Take the reins when using LLMs for development

🌱Planted August 31, 2025.

seedling 🌱

4 minutes read ⏱

Back when smartphone keyboards began to offer next-word suggestions, a silly game emerged online. Type some word, then select the suggested word 5, 10, maybe 20 times and post the resulting sentence. They would start out normal, and then very quickly descend into random nonsense like “what would you want to do or be even look more like”. The feature was useful for the next word, but very quickly everyone saw that they produce nonsense after few words. The suggestions were useful for some words here and there, interspersed throughout my own words whenever the predictions matched. Then along came LLMs, which promised to change everything!

It started innocently enough: GitHub Copilot completing my current line of code with uncanny accuracy. As more agentic tools like Claude Code became available, the LLMs gained the ability to grep for code usage, read relevant files, and write substantial code blocks correctly using their expanded context. As I let the LLMs run more agentically, a subtle shift begins to occur. At the start of a session, I agree completely with much of what they do. As an increasing amount of the context becomes LLM-generated, the predictions strayed further from what I would do. Just like their predecessors, LLMs quickly begin to produce slop. They can predict many more tokens effectively, and the decline in prediction quality is much more gradual, but nonetheless there is a clear decline in quality over time. For me this sparks the question: how can I leverage agentic LLMs to produce lots of high quality code?

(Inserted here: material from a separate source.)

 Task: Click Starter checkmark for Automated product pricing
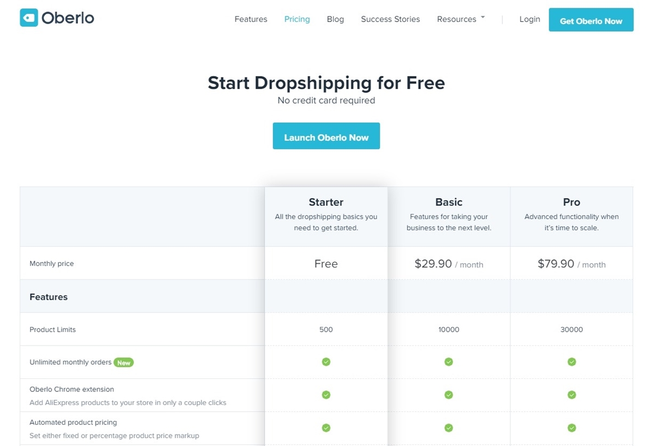click(x=326, y=428)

Once again, the answer can be found by looking to the past. Write a bit, accept some suggestions. When the suggestions diverge from my intent, I take the reins and point the LLM where I want to go once more. This is much slower than a fully agentic workflow uninhibited by the need to seek my approval for anything. I’ve found the agentic workflows produce huge swaths of code that need to be reviewed and ultimately thrown out or completely redone to meet my standards. This is not a new problem; many engineering orgs have experienced new devs joining and producing a PR with a huge diff. Often those PRs sit longer, as they are more difficult to review. Strong engineering cultures will often reject these PRs outright, requesting it be split into smaller PRs that are easier to review. Why would I be more lax when working with an LLM?

With the goal of using LLMs for building higher quality software such as typesafe-ts, rather than a higher quantity of software, I’ve found this approach of continuously keeping the LLM on the right path is the most effective. I’d love to hear from you; how are you leveraging LLMs to produce higher quality code?